Hypothesis 5: Organizational monitoring intensity moderates the positive relationship between team ethical leadership and team ethical climate, such that the relationship is stronger when organizational monitoring intensity is low rather than high.
Building on Hypothesis 5, this study further proposes a moderated mediation model in which team ethical climate mediates the effect of ethical leadership on team vigilante behavior, and the magnitude of this indirect effect is contingent on organizational monitoring intensity.
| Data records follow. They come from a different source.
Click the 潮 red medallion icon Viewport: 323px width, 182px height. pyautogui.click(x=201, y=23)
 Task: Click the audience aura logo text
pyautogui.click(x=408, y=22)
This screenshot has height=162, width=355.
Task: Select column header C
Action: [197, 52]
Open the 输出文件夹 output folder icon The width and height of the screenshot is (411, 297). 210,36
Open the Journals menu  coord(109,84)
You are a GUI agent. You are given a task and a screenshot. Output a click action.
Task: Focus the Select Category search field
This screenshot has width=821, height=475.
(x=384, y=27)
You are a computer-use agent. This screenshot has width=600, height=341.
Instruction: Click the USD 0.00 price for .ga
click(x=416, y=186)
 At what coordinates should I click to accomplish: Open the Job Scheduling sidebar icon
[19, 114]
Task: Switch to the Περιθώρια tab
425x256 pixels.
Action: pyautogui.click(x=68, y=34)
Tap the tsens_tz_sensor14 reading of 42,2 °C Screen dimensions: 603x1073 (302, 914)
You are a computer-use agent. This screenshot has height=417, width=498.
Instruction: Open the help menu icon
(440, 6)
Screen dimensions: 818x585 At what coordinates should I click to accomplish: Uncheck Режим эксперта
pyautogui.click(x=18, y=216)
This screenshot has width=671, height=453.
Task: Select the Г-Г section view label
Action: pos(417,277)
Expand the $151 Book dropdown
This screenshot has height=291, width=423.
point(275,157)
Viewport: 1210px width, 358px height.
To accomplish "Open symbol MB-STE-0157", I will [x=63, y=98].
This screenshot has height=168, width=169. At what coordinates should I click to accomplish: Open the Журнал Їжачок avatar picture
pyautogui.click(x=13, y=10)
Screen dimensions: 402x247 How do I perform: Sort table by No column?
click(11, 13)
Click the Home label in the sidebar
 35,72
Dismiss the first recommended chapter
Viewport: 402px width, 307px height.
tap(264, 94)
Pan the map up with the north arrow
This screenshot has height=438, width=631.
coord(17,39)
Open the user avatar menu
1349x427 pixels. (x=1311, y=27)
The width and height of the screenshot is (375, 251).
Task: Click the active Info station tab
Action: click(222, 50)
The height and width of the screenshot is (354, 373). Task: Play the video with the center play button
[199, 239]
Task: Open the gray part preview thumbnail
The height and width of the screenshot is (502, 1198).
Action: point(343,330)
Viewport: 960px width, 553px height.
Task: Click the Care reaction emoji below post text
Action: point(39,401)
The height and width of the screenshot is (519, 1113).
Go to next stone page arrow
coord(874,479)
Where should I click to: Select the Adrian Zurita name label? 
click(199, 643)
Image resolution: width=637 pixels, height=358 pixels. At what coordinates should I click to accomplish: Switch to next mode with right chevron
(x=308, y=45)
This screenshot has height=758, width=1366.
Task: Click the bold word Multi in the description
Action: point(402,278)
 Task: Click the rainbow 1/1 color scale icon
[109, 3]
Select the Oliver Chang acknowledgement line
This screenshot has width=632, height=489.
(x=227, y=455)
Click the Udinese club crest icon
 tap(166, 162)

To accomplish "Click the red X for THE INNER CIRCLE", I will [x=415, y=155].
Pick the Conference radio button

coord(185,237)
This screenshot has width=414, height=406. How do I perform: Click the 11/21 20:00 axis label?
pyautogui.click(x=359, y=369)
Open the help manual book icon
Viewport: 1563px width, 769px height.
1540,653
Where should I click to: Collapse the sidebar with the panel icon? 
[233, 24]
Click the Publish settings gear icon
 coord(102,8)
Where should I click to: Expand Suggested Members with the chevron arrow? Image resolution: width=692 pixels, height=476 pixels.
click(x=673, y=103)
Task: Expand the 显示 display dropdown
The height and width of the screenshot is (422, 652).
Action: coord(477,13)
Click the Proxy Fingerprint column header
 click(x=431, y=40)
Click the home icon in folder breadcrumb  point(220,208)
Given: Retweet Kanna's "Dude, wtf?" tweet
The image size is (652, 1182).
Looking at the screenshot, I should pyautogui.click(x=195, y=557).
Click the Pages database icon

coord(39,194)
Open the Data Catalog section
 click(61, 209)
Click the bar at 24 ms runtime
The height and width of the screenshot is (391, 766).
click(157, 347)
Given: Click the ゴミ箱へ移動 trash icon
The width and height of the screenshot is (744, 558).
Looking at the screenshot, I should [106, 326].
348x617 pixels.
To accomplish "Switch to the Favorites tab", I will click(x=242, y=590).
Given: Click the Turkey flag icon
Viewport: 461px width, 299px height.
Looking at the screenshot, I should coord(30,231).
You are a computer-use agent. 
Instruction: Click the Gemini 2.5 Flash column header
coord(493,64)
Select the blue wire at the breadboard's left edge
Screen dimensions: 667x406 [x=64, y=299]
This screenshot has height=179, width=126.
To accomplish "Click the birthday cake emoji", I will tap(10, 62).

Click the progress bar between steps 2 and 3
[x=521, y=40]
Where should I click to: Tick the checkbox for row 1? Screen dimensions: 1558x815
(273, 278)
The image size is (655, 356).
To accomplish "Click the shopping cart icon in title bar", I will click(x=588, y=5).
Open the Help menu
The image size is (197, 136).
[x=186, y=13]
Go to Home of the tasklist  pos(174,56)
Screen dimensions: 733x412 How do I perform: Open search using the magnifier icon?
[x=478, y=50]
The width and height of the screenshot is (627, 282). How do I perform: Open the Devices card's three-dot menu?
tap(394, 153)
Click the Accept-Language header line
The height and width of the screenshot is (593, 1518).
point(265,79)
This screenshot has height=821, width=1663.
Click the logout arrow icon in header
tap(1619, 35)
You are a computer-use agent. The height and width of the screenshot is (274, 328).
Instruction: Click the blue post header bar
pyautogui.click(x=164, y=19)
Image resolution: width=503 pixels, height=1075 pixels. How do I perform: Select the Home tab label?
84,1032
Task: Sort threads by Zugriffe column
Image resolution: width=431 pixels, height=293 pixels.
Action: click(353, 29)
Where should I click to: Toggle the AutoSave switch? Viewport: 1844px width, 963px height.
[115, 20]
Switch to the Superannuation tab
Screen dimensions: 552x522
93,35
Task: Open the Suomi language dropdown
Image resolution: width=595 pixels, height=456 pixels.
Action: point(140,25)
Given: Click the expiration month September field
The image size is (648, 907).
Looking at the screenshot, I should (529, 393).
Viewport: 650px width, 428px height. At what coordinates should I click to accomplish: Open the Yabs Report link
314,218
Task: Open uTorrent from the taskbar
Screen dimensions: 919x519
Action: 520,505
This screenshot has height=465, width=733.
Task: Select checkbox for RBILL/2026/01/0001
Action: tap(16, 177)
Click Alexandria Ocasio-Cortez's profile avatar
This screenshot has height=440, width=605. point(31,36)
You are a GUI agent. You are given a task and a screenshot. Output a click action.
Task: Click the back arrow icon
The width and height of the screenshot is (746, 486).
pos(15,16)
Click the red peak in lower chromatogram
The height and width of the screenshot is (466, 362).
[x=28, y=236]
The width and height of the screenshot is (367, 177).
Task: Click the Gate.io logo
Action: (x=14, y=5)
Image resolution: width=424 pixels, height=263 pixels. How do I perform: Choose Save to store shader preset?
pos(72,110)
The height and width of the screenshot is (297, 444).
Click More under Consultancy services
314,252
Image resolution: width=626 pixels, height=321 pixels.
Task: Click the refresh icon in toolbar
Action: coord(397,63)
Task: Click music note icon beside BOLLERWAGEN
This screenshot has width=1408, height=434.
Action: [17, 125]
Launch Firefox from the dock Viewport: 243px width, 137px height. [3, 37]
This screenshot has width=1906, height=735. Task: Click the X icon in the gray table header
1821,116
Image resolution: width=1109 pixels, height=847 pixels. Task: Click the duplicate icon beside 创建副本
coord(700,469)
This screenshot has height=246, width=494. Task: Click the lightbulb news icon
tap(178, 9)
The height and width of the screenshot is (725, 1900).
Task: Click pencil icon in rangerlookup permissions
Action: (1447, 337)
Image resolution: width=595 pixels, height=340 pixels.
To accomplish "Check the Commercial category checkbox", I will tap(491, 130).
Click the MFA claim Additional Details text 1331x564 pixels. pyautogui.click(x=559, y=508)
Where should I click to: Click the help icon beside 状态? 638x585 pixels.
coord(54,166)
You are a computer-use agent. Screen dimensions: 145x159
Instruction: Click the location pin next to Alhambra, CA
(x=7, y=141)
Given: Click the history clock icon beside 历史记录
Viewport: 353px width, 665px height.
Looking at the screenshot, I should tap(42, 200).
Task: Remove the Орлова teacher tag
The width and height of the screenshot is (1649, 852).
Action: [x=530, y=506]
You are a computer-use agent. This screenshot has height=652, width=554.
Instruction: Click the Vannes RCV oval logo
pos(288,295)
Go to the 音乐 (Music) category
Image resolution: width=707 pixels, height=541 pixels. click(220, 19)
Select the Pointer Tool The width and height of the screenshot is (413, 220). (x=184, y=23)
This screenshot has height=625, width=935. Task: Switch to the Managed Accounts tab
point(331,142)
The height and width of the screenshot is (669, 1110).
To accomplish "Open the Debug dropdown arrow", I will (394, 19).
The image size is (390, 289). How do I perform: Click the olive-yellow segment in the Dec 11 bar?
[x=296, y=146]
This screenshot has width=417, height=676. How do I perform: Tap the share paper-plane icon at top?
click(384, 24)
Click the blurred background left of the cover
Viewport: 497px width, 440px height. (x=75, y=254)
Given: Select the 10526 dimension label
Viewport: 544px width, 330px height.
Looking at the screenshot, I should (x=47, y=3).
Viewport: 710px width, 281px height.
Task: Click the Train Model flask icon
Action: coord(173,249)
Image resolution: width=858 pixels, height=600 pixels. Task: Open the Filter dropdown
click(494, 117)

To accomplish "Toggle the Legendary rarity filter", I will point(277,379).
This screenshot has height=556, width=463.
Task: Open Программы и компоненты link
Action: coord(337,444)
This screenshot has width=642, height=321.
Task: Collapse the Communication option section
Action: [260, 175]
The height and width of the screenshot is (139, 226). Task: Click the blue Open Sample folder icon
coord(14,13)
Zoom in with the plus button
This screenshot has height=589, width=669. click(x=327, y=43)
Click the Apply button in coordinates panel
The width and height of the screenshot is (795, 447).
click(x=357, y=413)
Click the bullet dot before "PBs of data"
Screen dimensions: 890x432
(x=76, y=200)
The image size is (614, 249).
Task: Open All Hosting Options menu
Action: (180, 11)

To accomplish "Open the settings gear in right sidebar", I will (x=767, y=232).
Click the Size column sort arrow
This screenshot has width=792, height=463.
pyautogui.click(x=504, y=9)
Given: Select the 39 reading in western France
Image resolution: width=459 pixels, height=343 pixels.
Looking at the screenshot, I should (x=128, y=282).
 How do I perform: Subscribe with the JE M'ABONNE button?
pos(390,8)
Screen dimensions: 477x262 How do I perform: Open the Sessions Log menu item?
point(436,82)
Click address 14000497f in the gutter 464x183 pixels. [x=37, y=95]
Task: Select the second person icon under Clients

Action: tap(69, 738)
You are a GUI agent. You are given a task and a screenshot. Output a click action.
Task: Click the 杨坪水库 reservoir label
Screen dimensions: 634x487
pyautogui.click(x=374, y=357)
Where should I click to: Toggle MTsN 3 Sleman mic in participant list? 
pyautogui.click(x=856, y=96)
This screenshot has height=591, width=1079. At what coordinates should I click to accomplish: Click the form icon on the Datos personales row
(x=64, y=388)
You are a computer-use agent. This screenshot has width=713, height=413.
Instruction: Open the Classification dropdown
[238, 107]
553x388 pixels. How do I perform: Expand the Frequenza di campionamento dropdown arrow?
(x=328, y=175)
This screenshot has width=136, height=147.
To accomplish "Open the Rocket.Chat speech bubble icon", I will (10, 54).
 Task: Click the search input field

Based on the earlier theoretical development (H2), ethical leadership promotes team vigilante behavior by fostering a strong ethical climate, leading by implementing moral practices (e.g., protecting whistleblowers), thereby establishing a shared understanding that “maintaining ethics is a collective responsibility.” Prior research has shown that friendship-oriented ethical climates strengthen employees’ affective identification with the organization, increase organizational citizenship behaviors (OCBs), and reduce counterproductive work behaviors (CWBs) (Pagliaro et al., 2018). Vigilante behavior—including, but not limited to, proactively reporting misconduct—represents a typical form of organizational citizenship behavior. However, in high-intensity monitoring environments, formal surveillance systems convey an implicit signal that “the organization does not trust employees to self-regulate.” This signal contradicts the fair and reasoned organizational environment promoted by ethical leadership and the emphasis on autonomous moral agency inherent in a positive team ethical climate. Such inconsistency blurs normative reference points and may create cognitive conflict among team members, thereby reducing the likelihood of action and suppressing vigilante behavior.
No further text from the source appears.